--- Extracted material ---

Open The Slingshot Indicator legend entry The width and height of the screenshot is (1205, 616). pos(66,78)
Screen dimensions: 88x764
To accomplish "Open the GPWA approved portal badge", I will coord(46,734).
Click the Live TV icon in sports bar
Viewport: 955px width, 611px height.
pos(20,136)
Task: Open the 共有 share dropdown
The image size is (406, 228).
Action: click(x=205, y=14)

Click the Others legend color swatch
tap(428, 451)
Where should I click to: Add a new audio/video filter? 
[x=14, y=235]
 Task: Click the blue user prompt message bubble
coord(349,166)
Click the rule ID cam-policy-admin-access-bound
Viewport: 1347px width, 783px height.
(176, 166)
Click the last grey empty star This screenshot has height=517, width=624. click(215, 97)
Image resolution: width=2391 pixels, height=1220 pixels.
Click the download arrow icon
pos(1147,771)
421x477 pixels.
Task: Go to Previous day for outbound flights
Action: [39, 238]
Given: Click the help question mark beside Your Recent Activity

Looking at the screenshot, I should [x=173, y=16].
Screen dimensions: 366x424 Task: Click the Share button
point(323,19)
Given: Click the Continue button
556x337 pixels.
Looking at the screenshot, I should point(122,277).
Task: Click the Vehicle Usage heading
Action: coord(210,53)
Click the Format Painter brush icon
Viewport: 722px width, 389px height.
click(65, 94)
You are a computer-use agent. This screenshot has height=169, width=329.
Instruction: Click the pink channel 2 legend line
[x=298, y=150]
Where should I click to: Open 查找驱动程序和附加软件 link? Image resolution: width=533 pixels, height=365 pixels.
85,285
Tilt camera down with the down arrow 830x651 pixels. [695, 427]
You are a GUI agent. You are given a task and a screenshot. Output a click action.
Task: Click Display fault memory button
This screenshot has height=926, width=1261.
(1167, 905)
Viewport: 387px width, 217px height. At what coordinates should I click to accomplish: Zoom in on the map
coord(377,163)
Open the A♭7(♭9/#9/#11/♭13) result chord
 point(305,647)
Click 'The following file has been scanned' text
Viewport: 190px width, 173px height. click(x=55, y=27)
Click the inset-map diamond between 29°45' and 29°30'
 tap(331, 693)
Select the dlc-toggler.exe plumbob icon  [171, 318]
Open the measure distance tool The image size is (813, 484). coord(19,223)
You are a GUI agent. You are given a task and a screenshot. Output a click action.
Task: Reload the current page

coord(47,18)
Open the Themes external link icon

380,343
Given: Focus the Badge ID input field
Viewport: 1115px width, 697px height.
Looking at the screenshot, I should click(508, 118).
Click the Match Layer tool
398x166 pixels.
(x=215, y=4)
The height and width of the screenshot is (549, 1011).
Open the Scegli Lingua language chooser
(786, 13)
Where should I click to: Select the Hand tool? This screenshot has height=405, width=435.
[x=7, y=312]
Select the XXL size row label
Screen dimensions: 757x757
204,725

---

- Goal
Rewrite every record above, replacing "Screen dimensions" with "Screen size" and keeping everything else the same.

- Correct response
Open The Slingshot Indicator legend entry The width and height of the screenshot is (1205, 616). pos(66,78)
Screen size: 88x764
To accomplish "Open the GPWA approved portal badge", I will coord(46,734).
Click the Live TV icon in sports bar
Viewport: 955px width, 611px height.
pos(20,136)
Task: Open the 共有 share dropdown
The image size is (406, 228).
Action: click(x=205, y=14)

Click the Others legend color swatch
tap(428, 451)
Where should I click to: Add a new audio/video filter? 
[x=14, y=235]
 Task: Click the blue user prompt message bubble
coord(349,166)
Click the rule ID cam-policy-admin-access-bound
Viewport: 1347px width, 783px height.
(176, 166)
Click the last grey empty star This screenshot has height=517, width=624. click(215, 97)
Image resolution: width=2391 pixels, height=1220 pixels.
Click the download arrow icon
pos(1147,771)
421x477 pixels.
Task: Go to Previous day for outbound flights
Action: [39, 238]
Given: Click the help question mark beside Your Recent Activity

Looking at the screenshot, I should [x=173, y=16].
Screen size: 366x424 Task: Click the Share button
point(323,19)
Given: Click the Continue button
556x337 pixels.
Looking at the screenshot, I should point(122,277).
Task: Click the Vehicle Usage heading
Action: coord(210,53)
Click the Format Painter brush icon
Viewport: 722px width, 389px height.
click(65, 94)
You are a computer-use agent. This screenshot has height=169, width=329.
Instruction: Click the pink channel 2 legend line
[x=298, y=150]
Where should I click to: Open 查找驱动程序和附加软件 link? Image resolution: width=533 pixels, height=365 pixels.
85,285
Tilt camera down with the down arrow 830x651 pixels. [695, 427]
You are a GUI agent. You are given a task and a screenshot. Output a click action.
Task: Click Display fault memory button
This screenshot has height=926, width=1261.
(1167, 905)
Viewport: 387px width, 217px height. At what coordinates should I click to accomplish: Zoom in on the map
coord(377,163)
Open the A♭7(♭9/#9/#11/♭13) result chord
 point(305,647)
Click 'The following file has been scanned' text
Viewport: 190px width, 173px height. click(x=55, y=27)
Click the inset-map diamond between 29°45' and 29°30'
 tap(331, 693)
Select the dlc-toggler.exe plumbob icon  [171, 318]
Open the measure distance tool The image size is (813, 484). coord(19,223)
You are a GUI agent. You are given a task and a screenshot. Output a click action.
Task: Reload the current page

coord(47,18)
Open the Themes external link icon

380,343
Given: Focus the Badge ID input field
Viewport: 1115px width, 697px height.
Looking at the screenshot, I should click(508, 118).
Click the Match Layer tool
398x166 pixels.
(x=215, y=4)
The height and width of the screenshot is (549, 1011).
Open the Scegli Lingua language chooser
(786, 13)
Where should I click to: Select the Hand tool? This screenshot has height=405, width=435.
[x=7, y=312]
Select the XXL size row label
Screen size: 757x757
204,725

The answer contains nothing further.